L’espoir viendra sans doute de sa nouvelle avocate. Dans une interview à TimeOut, Laura Ricciardo précisait que “le développement majeur depuis le tournage de la saison un est la nomination de Kathleen Zellner qui semble avoir une carrière remarquable dans la résolution des condamnations injustifiées (…). Steven est très heureux et reconnaissant de l’avoir comme nouvelle avocate. Et nous avons parlé à Kathleen Zellner sur le potentiel de tourner une nouvelle saison pour continuer à suivre l’histoire”.

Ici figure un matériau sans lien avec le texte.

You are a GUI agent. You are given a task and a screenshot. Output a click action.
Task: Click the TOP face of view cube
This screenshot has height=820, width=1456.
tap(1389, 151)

Dans un communiqué de presse, le cabinet d’avocats qui représente Kathleen Zellner enfonçait le clou : “nous avons hâte d’ajouter M. Avery à notre longue liste des exonérés de condamnations injustifiées”. Dans sa quête de justice, la nouvelle avocate de Steven sera épaulée par Tricia Bushnell, directrice juridique au sein de l’organisation “Innocence Project” qui aident à disculper les condamnés à tort par le biais de tests ADN.

Le 22 juin dernier, un nouveau coup de théâtre a relancé l’affaire. Une cour d’appel de Chicago a confirmé un jugement favorable à la libération de l’un des personnages centraux de Making a Murderer, à savoir le neveu de Steven Avery, Brendan Dassey, qui avait accusé son oncle après plusieurs heures d’interrogatoire. Il avait même avoué sa participation au meurtre de Teresa Halbach. Mais la cour a estimé que ses aveux avaient été forcés, en raison notamment du faible quotient intellectuel du jeune homme aujourd’hui âgé de 27 ans.

L’avocate Kathleen Zellner a demandé un nouveau procès, arguant que la condamnation de Steven Avery était fondée sur de fausses preuves et un faux témoignage. Mais à ce stade du processus judiciaire, il est peu probable que le développement favorable dans le cas de Dassey ait un impact juridique sur l’appel d’Avery, selon des experts.

« Dans le meurtre de Teresa Halbach, la question qui a mené à une ordonnance pour un nouveau procès pour Brendan Dassey ne s’applique pas à Steven Avery, car ce sont les circonstances de ses confessions qui posait problème », a déclaré Samuel Gross, professeur de droit de l’Université de Michigan. Mais, « s’il est vrai qu’ils ont fait ça ensemble, cela ne peut pas faire de mal à Avery », a déclaré Barbara O’Brien, professeur adjoint de droit au Michigan State University College of Law.

Making a Murderer a d’ores et déjà été renouvelé pour une saison 2. Sa date de diffusion n’a toutefois pas encore été révélée.